I’m surprised that these are exotic scenarios to you. I regularly take the subway. I might not be understanding the relevance of subways as an example of “government failure,” but I’ll rephrase the example without needing to invoke a government resource:
1. The Restaurant Seat: You’re in a food court at dinnertime. Almost all of the restaurants are full to the brim, and don’t have any tables available, but you notice one that is entirely empty. You’ll be able to get a table! You enter the restaurant, order your food, and take a bite. The food is mediocre.

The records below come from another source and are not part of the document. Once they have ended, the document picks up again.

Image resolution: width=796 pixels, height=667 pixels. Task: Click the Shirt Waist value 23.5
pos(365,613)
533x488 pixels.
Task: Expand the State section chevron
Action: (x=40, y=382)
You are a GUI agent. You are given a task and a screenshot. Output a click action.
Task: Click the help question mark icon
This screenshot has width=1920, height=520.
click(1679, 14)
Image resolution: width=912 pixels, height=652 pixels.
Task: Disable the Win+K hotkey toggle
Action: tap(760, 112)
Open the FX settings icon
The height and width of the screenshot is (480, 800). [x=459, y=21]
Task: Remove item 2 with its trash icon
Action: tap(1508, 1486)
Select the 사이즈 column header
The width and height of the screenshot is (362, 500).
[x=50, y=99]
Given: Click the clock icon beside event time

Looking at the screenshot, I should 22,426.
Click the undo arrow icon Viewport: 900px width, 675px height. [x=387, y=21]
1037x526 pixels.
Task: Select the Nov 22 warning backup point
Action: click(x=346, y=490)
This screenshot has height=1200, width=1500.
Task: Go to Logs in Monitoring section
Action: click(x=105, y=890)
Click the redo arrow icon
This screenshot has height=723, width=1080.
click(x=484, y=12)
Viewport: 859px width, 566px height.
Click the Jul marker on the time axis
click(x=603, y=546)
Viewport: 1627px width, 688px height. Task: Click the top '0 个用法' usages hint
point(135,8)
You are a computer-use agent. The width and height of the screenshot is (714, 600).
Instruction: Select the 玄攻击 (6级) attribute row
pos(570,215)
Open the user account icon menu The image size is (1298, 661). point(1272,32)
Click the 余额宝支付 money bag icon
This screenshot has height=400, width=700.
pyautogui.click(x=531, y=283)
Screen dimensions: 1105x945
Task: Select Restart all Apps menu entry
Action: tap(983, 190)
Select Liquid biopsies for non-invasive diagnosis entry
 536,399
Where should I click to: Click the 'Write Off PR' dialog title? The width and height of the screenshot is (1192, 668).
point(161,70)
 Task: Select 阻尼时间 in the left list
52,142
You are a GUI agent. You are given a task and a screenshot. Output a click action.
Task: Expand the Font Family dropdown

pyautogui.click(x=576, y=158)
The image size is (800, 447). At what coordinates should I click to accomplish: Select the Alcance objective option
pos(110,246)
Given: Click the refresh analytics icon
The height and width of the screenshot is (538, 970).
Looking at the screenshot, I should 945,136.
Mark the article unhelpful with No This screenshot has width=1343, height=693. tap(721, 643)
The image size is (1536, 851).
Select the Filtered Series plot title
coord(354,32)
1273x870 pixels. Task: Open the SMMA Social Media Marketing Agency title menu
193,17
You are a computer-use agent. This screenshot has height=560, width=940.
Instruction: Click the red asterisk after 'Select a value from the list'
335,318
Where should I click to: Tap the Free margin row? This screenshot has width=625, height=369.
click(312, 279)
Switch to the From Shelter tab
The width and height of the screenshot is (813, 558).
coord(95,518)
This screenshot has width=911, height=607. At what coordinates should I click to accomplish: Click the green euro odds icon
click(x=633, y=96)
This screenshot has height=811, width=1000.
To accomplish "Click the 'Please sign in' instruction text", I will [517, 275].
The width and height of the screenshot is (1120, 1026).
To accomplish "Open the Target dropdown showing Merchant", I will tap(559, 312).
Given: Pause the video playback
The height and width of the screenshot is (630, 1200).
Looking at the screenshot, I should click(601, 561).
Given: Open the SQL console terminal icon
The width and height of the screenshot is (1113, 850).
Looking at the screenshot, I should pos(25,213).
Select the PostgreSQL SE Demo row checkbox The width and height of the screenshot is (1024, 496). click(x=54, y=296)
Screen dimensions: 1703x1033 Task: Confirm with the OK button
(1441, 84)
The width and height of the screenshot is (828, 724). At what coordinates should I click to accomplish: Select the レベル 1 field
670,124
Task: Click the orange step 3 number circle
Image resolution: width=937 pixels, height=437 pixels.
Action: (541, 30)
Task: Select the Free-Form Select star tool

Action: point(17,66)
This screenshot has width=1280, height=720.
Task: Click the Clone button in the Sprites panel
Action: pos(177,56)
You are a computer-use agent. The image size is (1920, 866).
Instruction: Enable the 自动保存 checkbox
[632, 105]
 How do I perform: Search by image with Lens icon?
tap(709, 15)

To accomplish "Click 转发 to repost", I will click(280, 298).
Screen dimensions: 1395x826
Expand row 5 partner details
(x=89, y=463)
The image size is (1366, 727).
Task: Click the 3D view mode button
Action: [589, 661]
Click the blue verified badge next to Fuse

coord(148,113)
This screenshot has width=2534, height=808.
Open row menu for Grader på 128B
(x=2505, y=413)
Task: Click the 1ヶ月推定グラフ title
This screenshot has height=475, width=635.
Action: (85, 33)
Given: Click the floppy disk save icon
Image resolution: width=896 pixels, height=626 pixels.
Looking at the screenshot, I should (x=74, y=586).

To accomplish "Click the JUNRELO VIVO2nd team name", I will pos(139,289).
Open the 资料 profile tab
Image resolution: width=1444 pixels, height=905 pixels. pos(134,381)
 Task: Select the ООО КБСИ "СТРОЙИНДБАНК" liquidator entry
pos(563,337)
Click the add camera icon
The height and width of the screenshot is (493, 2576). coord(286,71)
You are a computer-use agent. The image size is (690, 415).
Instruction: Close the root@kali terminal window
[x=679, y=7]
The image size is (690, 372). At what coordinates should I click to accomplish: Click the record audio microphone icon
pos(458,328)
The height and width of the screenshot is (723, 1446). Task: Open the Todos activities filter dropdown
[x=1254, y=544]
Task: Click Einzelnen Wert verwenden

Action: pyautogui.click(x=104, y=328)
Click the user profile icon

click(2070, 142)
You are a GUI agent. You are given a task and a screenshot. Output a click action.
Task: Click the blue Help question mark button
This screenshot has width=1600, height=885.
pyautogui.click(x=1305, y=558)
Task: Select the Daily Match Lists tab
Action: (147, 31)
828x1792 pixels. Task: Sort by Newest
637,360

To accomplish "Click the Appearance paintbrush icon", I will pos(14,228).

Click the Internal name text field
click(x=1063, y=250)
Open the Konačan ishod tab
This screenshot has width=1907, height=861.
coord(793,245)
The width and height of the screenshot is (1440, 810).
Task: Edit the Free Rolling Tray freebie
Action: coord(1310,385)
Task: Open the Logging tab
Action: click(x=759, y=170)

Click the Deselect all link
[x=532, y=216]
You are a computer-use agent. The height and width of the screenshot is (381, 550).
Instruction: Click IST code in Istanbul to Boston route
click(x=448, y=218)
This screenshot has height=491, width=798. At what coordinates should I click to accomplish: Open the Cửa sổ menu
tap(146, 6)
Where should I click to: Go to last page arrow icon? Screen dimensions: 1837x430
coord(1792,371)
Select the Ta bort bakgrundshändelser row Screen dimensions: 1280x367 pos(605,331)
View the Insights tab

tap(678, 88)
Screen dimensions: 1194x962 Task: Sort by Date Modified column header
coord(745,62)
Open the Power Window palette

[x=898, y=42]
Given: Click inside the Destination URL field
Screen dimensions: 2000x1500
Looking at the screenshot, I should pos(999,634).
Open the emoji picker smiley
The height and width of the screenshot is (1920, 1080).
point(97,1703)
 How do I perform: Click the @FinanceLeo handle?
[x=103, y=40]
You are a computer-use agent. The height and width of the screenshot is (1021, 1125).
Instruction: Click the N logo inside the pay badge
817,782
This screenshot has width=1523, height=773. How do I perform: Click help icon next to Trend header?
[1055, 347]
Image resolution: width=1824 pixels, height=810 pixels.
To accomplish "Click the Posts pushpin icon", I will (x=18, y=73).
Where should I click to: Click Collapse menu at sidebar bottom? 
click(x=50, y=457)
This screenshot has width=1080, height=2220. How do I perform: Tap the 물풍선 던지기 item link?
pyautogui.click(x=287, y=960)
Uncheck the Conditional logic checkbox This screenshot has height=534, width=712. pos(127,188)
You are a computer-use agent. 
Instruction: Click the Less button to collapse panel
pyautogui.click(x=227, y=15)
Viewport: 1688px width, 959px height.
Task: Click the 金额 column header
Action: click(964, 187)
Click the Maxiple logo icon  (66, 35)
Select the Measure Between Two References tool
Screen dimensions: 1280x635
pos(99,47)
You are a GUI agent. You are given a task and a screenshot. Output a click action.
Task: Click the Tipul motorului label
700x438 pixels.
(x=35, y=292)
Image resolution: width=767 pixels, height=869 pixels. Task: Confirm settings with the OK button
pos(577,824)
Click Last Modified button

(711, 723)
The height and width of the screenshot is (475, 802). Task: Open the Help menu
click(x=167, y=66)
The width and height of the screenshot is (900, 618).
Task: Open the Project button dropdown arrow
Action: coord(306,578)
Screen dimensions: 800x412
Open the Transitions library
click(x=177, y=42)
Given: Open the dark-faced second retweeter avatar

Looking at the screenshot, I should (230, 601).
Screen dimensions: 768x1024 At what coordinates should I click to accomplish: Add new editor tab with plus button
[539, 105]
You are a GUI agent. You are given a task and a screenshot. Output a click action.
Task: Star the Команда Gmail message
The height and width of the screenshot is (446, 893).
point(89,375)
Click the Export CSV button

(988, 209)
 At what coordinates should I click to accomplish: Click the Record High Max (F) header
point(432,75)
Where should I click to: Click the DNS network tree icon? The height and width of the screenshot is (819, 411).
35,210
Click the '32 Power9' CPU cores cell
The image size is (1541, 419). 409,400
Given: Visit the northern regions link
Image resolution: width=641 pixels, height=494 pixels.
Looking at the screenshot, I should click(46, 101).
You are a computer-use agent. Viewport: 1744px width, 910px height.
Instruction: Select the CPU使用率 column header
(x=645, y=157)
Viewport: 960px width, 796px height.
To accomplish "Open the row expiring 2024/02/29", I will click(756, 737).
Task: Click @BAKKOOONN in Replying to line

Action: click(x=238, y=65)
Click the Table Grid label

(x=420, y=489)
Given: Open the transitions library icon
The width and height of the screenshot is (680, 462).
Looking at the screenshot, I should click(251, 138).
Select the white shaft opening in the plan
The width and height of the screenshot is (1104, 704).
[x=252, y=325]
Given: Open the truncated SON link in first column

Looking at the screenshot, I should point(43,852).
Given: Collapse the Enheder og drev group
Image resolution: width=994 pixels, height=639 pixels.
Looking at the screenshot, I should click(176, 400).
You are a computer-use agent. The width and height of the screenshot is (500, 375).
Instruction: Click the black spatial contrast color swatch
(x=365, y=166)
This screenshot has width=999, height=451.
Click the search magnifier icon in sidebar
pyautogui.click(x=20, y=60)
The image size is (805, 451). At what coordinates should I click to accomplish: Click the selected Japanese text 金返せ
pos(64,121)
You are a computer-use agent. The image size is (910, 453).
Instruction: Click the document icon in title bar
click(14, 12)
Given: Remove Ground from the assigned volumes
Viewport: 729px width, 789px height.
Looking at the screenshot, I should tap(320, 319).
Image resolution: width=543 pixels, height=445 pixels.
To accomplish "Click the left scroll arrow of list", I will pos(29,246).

Bad restaurants are more likely to have open tables than good restaurants. Alice’s Restaurant and Bob’s Burgers might look identical to you from the outside, but if all the tables at Alice’s Restaurant are full and the tables at Bob’s Burgers are open, that’s evidence that Alice’s Restaurant is better quality—and you’d rather eat there. Unfortunately for you, all the tables there are full, so you can’t. The trades you get to do (eating at Bob’s) are worse than the ones you don’t (eating at Alice’s).
That doesn’t mean that eating at Bob’s is worse than going hungry. It might still be worth buying food there instead of not at all. But, if a week ago you had had the opportunity to make a reservation at either one (before Alice’s filled up), you would have been better off flipping a coin and reserving one at random than waiting to slot into whichever is available.
Does this help clarify the confusion? If so, I’ll edit in this example, so as to not have the government goods degrading element distract from the core idea.
In response to various comments, I’ve edited this post to change the title, clarify my fundamental thesis and some terminology choices, and provide explanations for each example. I apologize if this makes some of the existing comments confusing; for posterity, the original version is here.
The high level changes:
I changed the title from “Conditional on Getting to Trade, Your Trade Wasn’t All That Great” to “Toward a Broader Conception of Adverse Selection,” since I think the former was distracting from the substance of the piece and led to people believing I think trades cannot be positive sum. Thanks in particular to @Thomas Kwa for the gentle advice to change it.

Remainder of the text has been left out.